SOURCE PASSAGE

If you watch and love boxing, you know it’s an emotional sport unlike any other. A person steps into the ring with the intent of hurting another man and it’s a brutal practice and way of life. Your knees, jaw, and legs give out at some point and your will starts to follow suit. Watching it makes you feel as if you are in that ring with the fighters and throwing and taking punches. Football and hockey are physical sports, but boxing is a blunt old fashioned way of demoralizing someone’s spirit. In the words of HBO commentator Jim Lampley, “You don’t play boxing. You fight.” That’s it. Before looking at the amazing Miguel Cotto victory over Sergio Martinez on Saturday night at Madison Square Garden in New York City, let’s look at Cotto and how he got here.
Miguel Cotto is a one of the most respected fighters in the sport of boxing. He’s a proud Puerta Rican student of the sweet science and a man who can do damage to another in the ring with tactics built around years of training. He has four losses in his career and all have come against the best, with one omitted(in my mind) because a fighter used an illegal substance on his gloves.

SET EXERCISE
Edit the boxing passage from the words "If you watch" through "he got here.", and write that stretch out with "savage" in place of "brutal". The rows play no part in this.

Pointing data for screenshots
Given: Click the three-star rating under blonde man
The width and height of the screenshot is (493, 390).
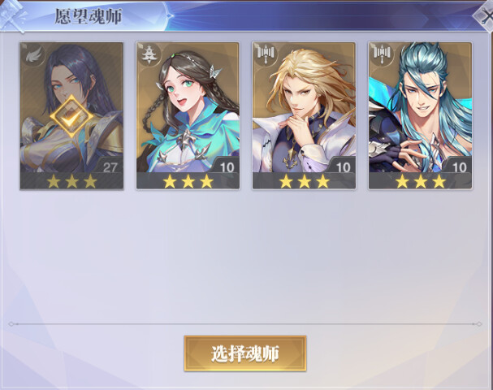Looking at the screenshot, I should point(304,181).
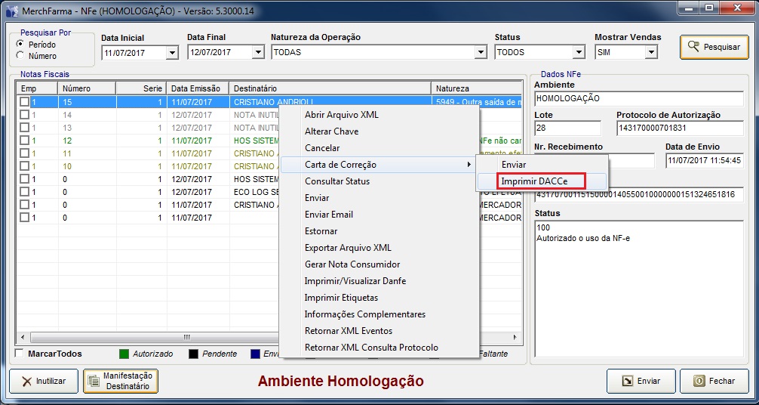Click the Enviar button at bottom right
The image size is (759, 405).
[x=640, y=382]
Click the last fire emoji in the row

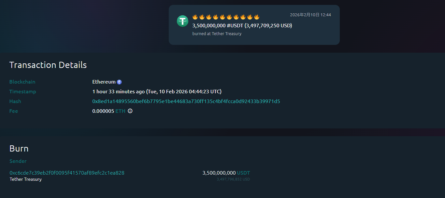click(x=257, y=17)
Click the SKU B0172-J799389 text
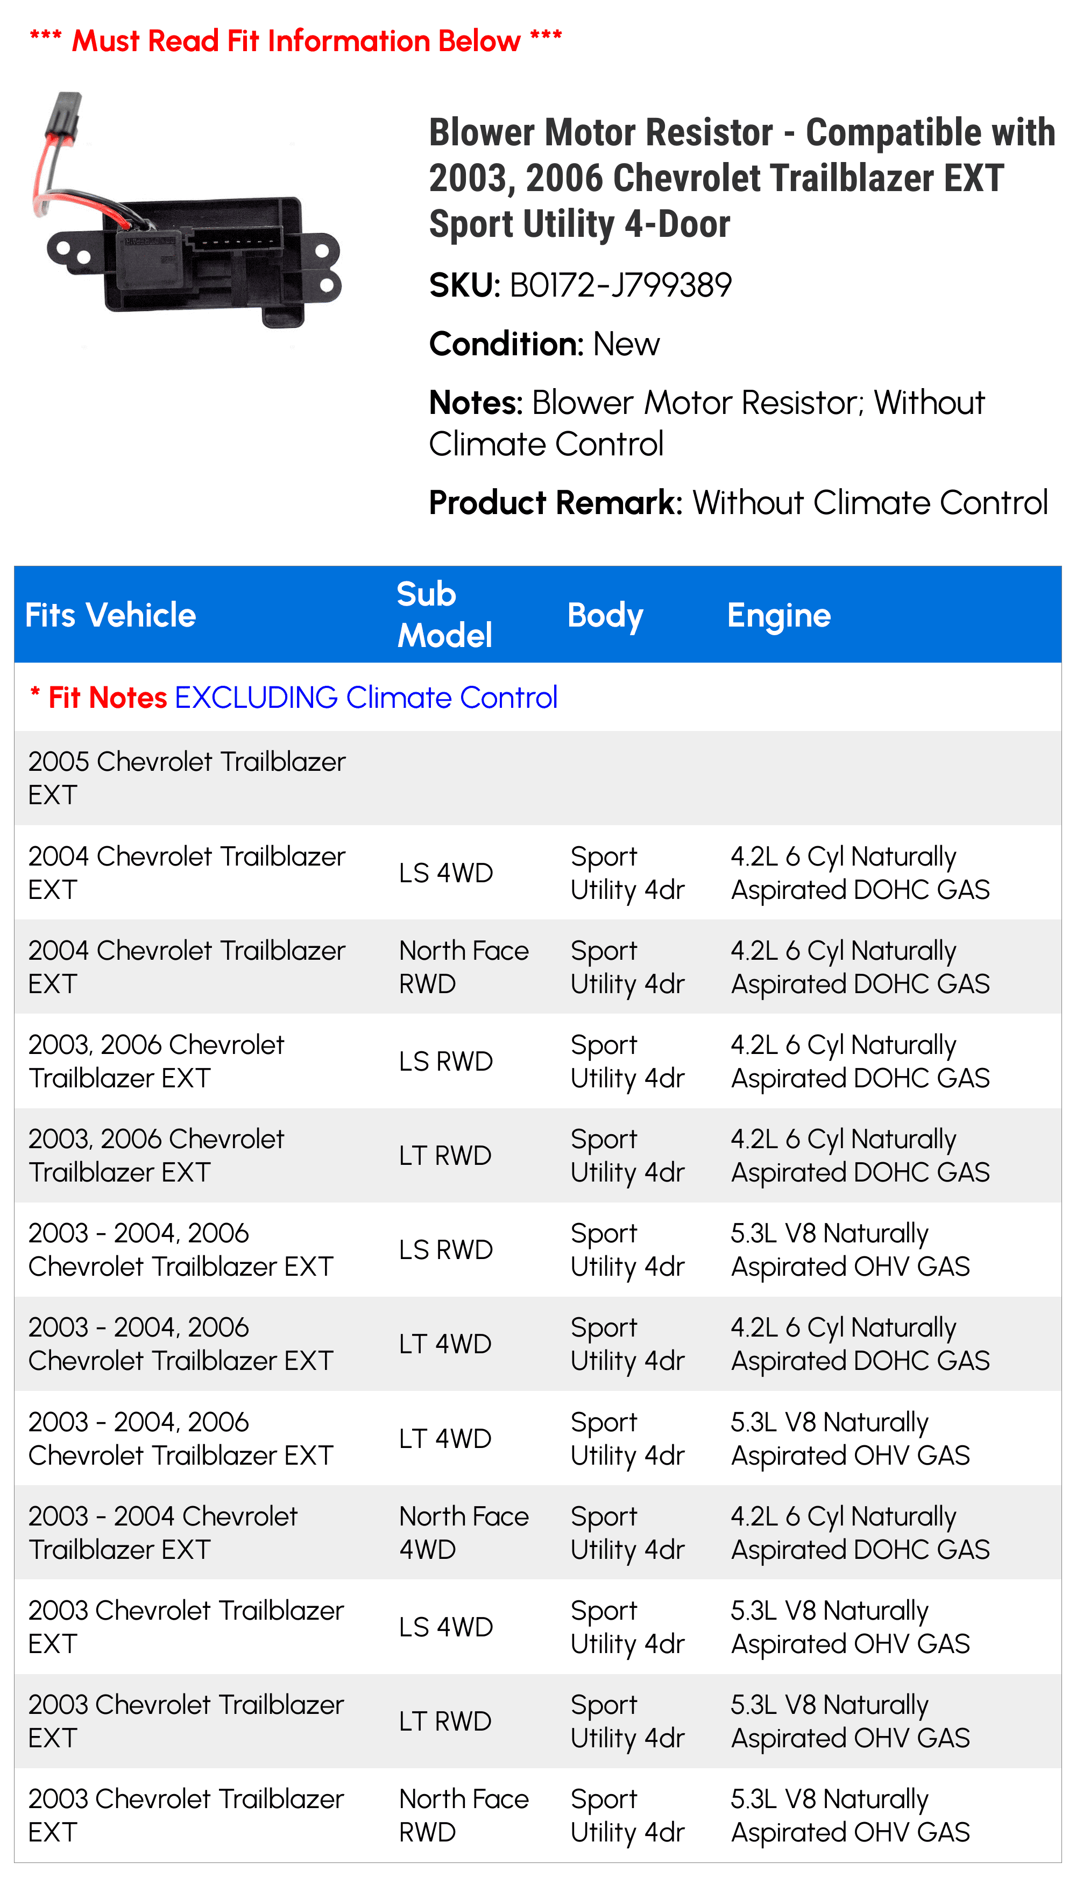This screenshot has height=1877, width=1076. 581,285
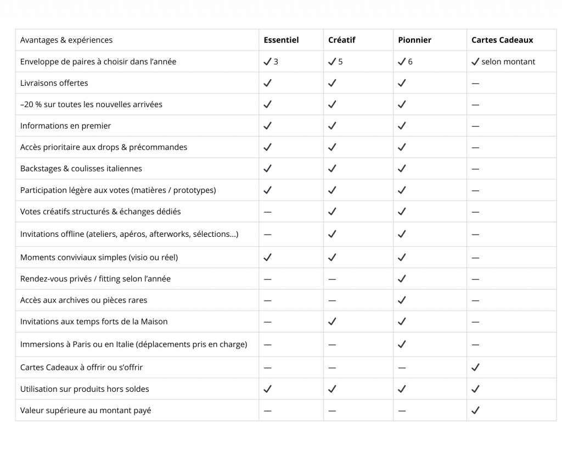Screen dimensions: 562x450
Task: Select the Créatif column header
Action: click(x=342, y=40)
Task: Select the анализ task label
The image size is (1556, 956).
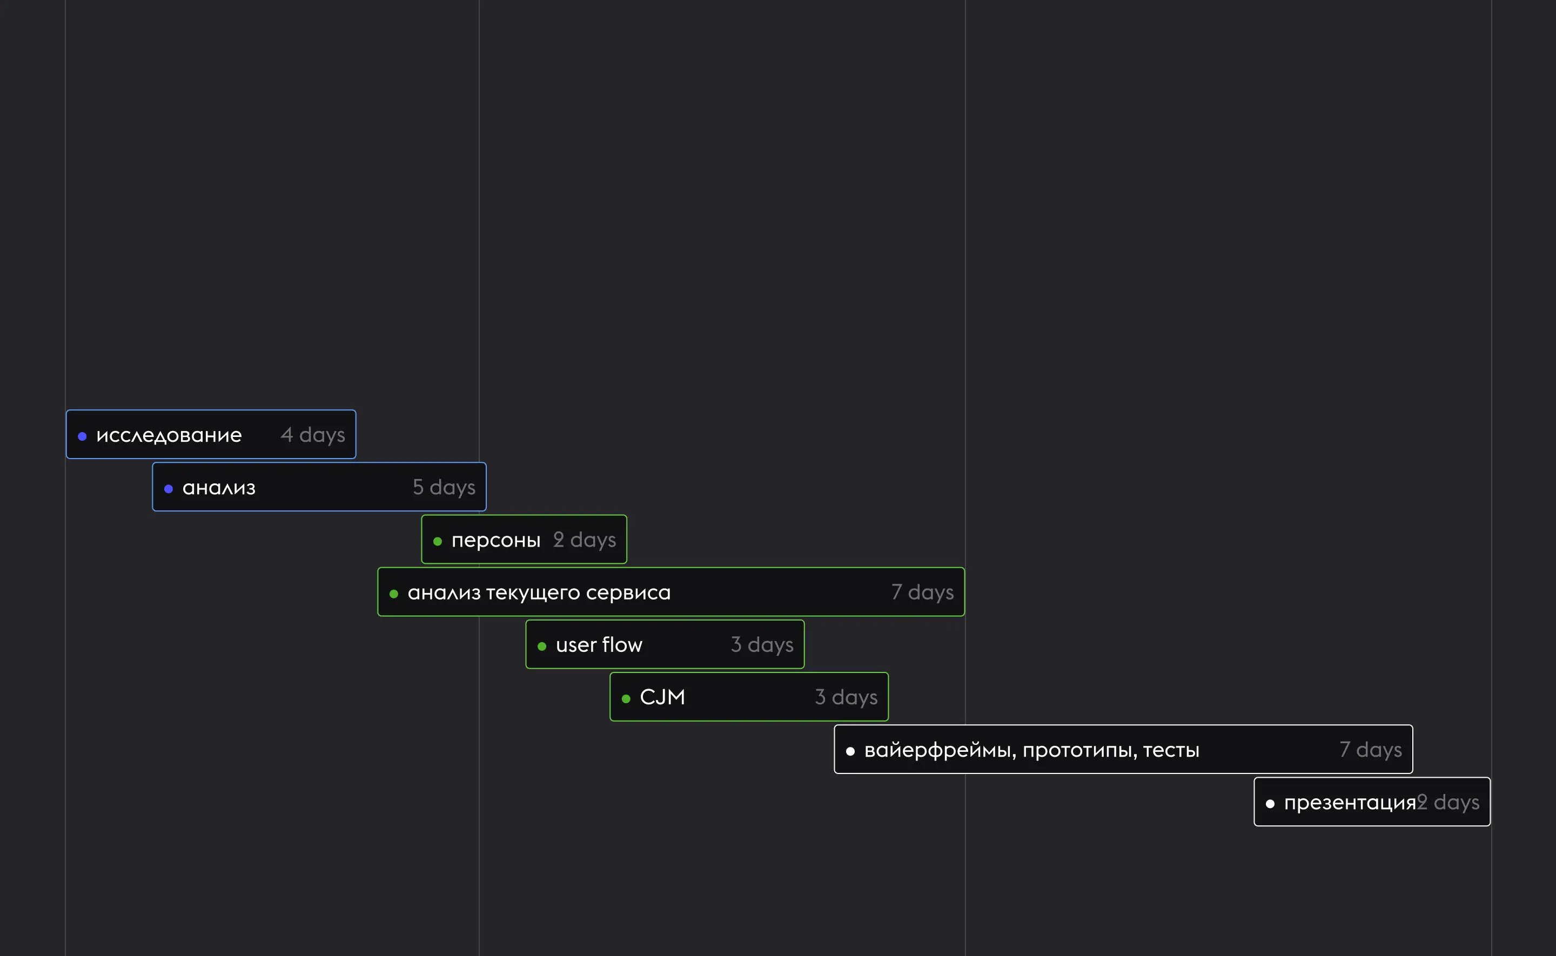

RESULT BELOW
If you watch and love boxing, you know it’s an emotional sport unlike any other. A person steps into the ring with the intent of hurting another man and it’s a savage practice and way of life. Your knees, jaw, and legs give out at some point and your will starts to follow suit. Watching it makes you feel as if you are in that ring with the fighters and throwing and taking punches. Football and hockey are physical sports, but boxing is a blunt old fashioned way of demoralizing someone’s spirit. In the words of HBO commentator Jim Lampley, “You don’t play boxing. You fight.” That’s it. Before looking at the amazing Miguel Cotto victory over Sergio Martinez on Saturday night at Madison Square Garden in New York City, let’s look at Cotto and how he got here.